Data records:
+-------+
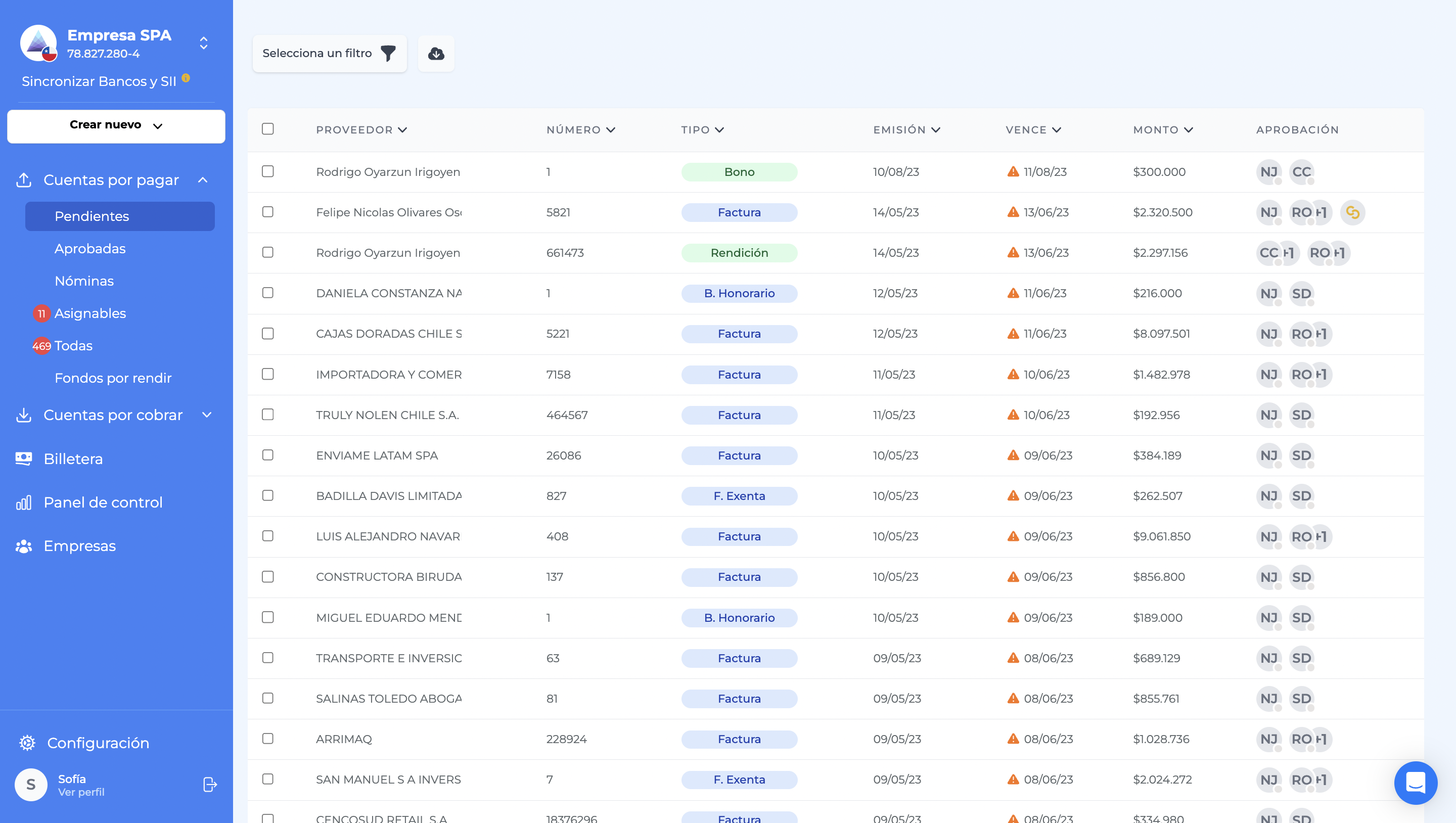This screenshot has width=1456, height=823.
Task: Open the Crear nuevo dropdown
Action: [x=116, y=125]
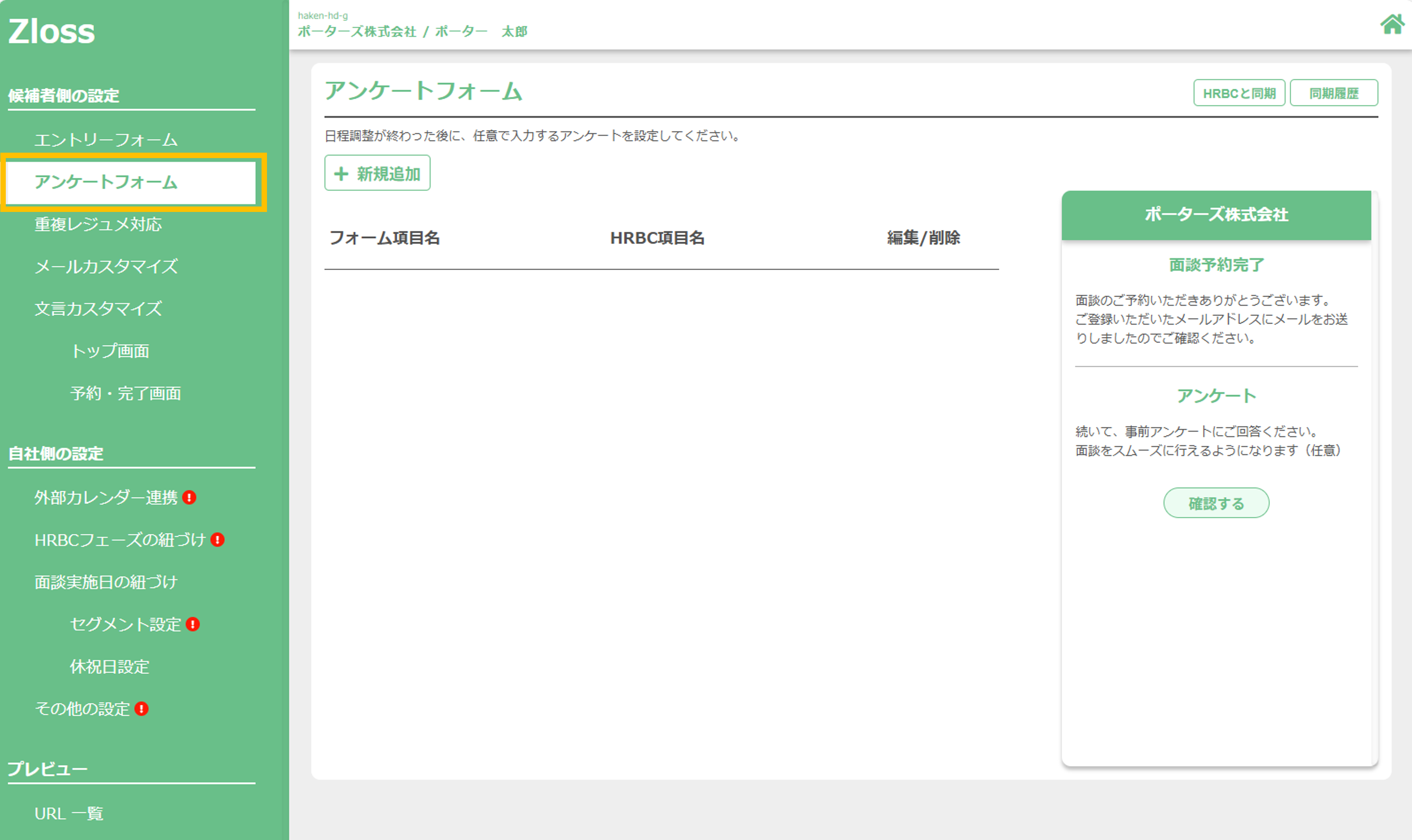Go to 面談実施日の紐づけ settings
This screenshot has height=840, width=1412.
coord(106,582)
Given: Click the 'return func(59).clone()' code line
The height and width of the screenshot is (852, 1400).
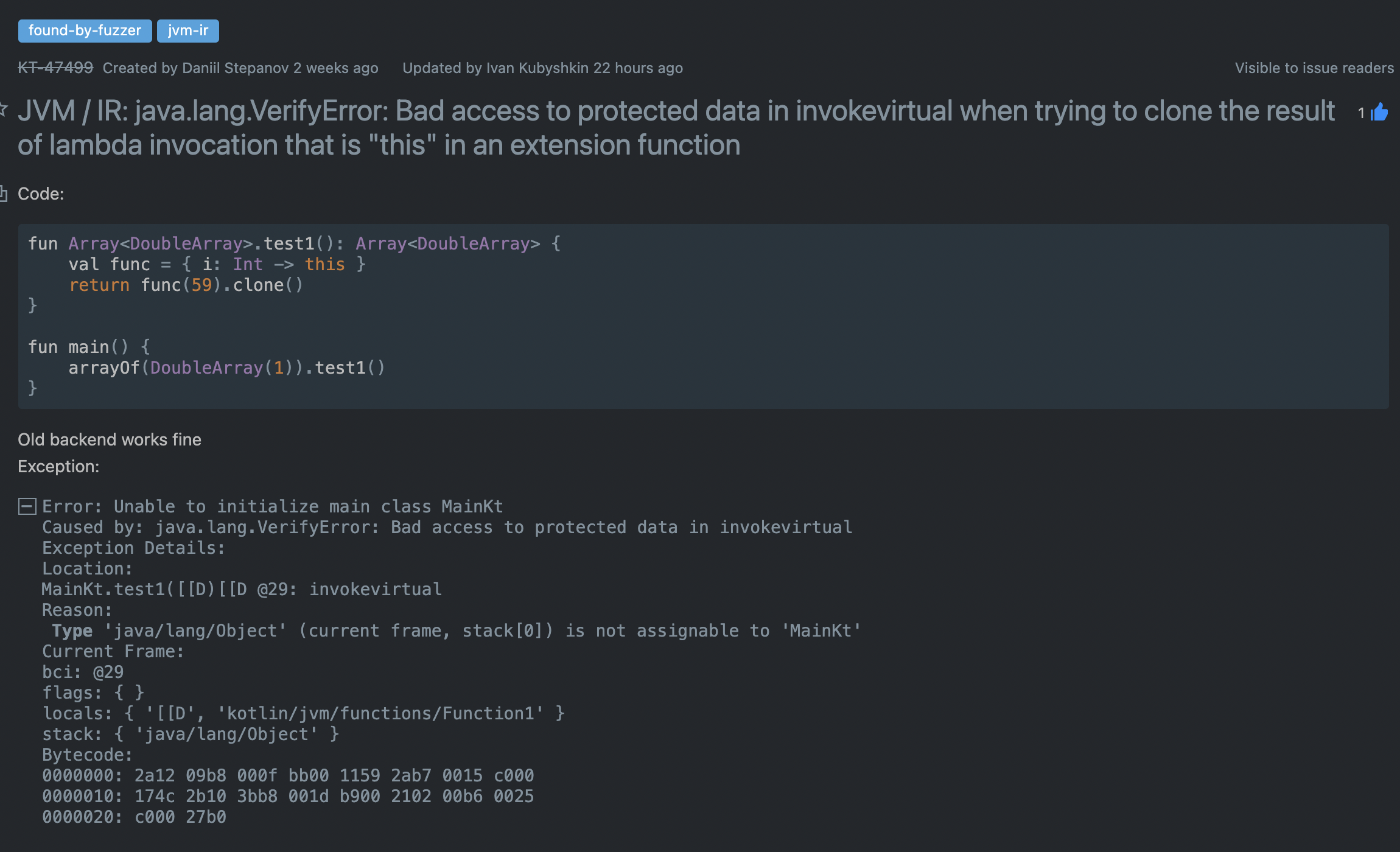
+-------+
## Exercise details
Your answer must be the lines from the one containing "Given: Click the" through the last line of the records, both included, written out exactly and without pictures.

## Solution to this problem
Given: Click the 'return func(59).clone()' code line
The height and width of the screenshot is (852, 1400).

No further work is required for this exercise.